To do —
Restate, word for word, each record that follows.

(Dataset entries)
+---+

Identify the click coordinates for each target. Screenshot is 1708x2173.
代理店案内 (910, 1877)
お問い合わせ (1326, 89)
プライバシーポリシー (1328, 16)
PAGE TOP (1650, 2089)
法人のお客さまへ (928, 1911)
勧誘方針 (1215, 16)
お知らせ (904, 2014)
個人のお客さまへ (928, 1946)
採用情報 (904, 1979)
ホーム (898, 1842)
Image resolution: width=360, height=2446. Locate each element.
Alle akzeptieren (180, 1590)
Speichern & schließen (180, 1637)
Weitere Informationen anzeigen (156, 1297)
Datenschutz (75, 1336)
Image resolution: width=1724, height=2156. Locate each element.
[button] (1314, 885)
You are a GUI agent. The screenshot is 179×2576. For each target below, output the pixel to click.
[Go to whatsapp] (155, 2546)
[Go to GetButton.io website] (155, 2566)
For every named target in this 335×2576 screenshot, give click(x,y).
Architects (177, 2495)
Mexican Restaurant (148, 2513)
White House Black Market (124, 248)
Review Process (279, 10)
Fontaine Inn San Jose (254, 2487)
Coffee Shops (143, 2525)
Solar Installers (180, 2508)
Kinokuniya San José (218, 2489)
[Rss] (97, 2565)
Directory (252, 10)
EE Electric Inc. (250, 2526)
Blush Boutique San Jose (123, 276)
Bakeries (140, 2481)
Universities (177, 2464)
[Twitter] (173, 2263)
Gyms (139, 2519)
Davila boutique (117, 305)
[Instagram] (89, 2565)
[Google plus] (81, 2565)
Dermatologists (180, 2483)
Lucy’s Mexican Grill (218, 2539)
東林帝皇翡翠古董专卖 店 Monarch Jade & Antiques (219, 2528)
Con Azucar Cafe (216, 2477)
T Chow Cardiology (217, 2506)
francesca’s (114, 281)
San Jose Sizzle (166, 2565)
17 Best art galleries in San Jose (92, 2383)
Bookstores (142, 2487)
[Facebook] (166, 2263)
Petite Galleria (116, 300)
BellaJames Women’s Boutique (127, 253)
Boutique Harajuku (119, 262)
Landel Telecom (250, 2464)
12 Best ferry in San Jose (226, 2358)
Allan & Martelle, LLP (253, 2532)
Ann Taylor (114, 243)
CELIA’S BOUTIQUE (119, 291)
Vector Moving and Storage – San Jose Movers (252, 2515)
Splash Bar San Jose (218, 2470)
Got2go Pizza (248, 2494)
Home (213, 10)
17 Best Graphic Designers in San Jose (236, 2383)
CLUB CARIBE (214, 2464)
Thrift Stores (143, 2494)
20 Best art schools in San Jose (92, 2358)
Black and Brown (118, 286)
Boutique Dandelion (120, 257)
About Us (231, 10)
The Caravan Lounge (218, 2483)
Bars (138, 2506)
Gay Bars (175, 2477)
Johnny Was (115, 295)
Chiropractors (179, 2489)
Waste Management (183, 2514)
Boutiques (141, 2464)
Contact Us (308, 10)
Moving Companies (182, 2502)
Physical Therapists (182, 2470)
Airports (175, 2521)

+---+

Problem solution —
Identify the click coordinates for each target. Screenshot is 1708x2173.
代理店案内 (910, 1877)
お問い合わせ (1326, 89)
プライバシーポリシー (1328, 16)
PAGE TOP (1650, 2089)
法人のお客さまへ (928, 1911)
勧誘方針 (1215, 16)
お知らせ (904, 2014)
個人のお客さまへ (928, 1946)
採用情報 (904, 1979)
ホーム (898, 1842)
Image resolution: width=360, height=2446. Locate each element.
Alle akzeptieren (180, 1590)
Speichern & schließen (180, 1637)
Weitere Informationen anzeigen (156, 1297)
Datenschutz (75, 1336)
Image resolution: width=1724, height=2156. Locate each element.
[button] (1314, 885)
You are a GUI agent. The screenshot is 179×2576. For each target below, output the pixel to click.
[Go to whatsapp] (155, 2546)
[Go to GetButton.io website] (155, 2566)
For every named target in this 335×2576 screenshot, give click(x,y).
Architects (177, 2495)
Mexican Restaurant (148, 2513)
White House Black Market (124, 248)
Review Process (279, 10)
Fontaine Inn San Jose (254, 2487)
Coffee Shops (143, 2525)
Solar Installers (180, 2508)
Kinokuniya San José (218, 2489)
[Rss] (97, 2565)
Directory (252, 10)
EE Electric Inc. (250, 2526)
Blush Boutique San Jose (123, 276)
Bakeries (140, 2481)
Universities (177, 2464)
[Twitter] (173, 2263)
Gyms (139, 2519)
Davila boutique (117, 305)
[Instagram] (89, 2565)
[Google plus] (81, 2565)
Dermatologists (180, 2483)
Lucy’s Mexican Grill (218, 2539)
東林帝皇翡翠古董专卖 店 Monarch Jade & Antiques (219, 2528)
Con Azucar Cafe (216, 2477)
T Chow Cardiology (217, 2506)
francesca’s (114, 281)
San Jose Sizzle (166, 2565)
17 Best art galleries in San Jose (92, 2383)
Bookstores (142, 2487)
[Facebook] (166, 2263)
Petite Galleria (116, 300)
BellaJames Women’s Boutique (127, 253)
Boutique Harajuku (119, 262)
Landel Telecom (250, 2464)
12 Best ferry in San Jose (226, 2358)
Allan & Martelle, LLP (253, 2532)
Ann Taylor (114, 243)
CELIA’S BOUTIQUE (119, 291)
Vector Moving and Storage – San Jose Movers (252, 2515)
Splash Bar San Jose (218, 2470)
Got2go Pizza (248, 2494)
Home (213, 10)
17 Best Graphic Designers in San Jose (236, 2383)
CLUB CARIBE (214, 2464)
Thrift Stores (143, 2494)
20 Best art schools in San Jose (92, 2358)
Black and Brown (118, 286)
Boutique Dandelion (120, 257)
About Us (231, 10)
The Caravan Lounge (218, 2483)
Bars (138, 2506)
Gay Bars (175, 2477)
Johnny Was (115, 295)
Chiropractors (179, 2489)
Waste Management (183, 2514)
Boutiques (141, 2464)
Contact Us (308, 10)
Moving Companies (182, 2502)
Physical Therapists (182, 2470)
Airports (175, 2521)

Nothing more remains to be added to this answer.